You know those crazy people who line up outside Apple stores to be one of the first to get their paws on the latest iPhone or iPad, even though they know if they wait 48 hours they’d be able to buy without the queues?

I’m the early adopter version of those people in cookbook world.

I have discovered a happy truth. If you preorder a cookbook through Amazon (and are prepared to pay for expedited delivery!), it arrives all the way down here in Sydney-town the day after it is released in the States. How cool is that?

I have long been a fan of Simone Miller of Zenbelly blog fame.

Her philosophy of eating ‘gluten free and mostly Paleo’ appeals to me – both because of the ‘mostly‘ bit (absolutes are so last year, don’t you know!) and because it coincides with how I’d like to be able to eat once I finish with this AIP-caper that I’m on. Here’s hoping!

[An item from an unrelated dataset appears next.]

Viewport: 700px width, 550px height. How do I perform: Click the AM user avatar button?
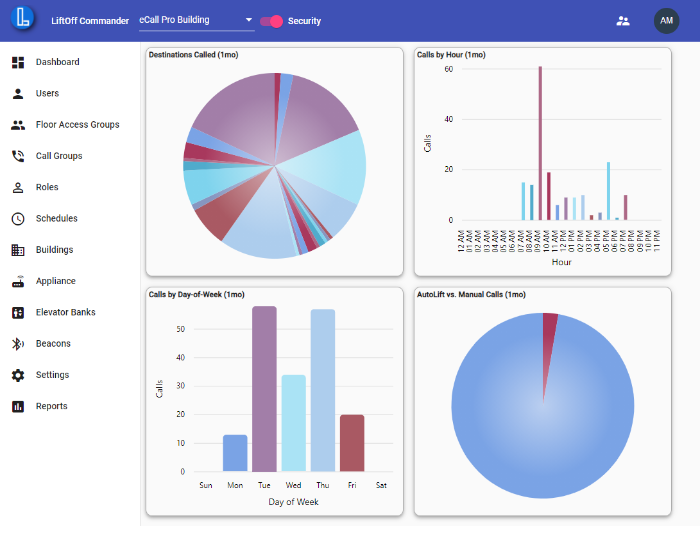(x=667, y=21)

One of the very nicest things about life is the way we must regularly stop whatever it is we are doing and devote our attention to eating. (Luciano Pavarotti)

So, when Simone announced that she was creating a Zenbelly cookbook, I knew it was one that I really wanted on my cookbook shelf. I preordered through Amazon and a couple of weeks ago it landed on my doorstep. Yippee!

I’ve never actually met Simone, but her lovely cookbook reflects how I imagine her to be: organised with an irreverent yet pragmatic and accessible style and lots of clean, clever recipes that are achievable for the home cook. To say I like this cookbook is an understatement.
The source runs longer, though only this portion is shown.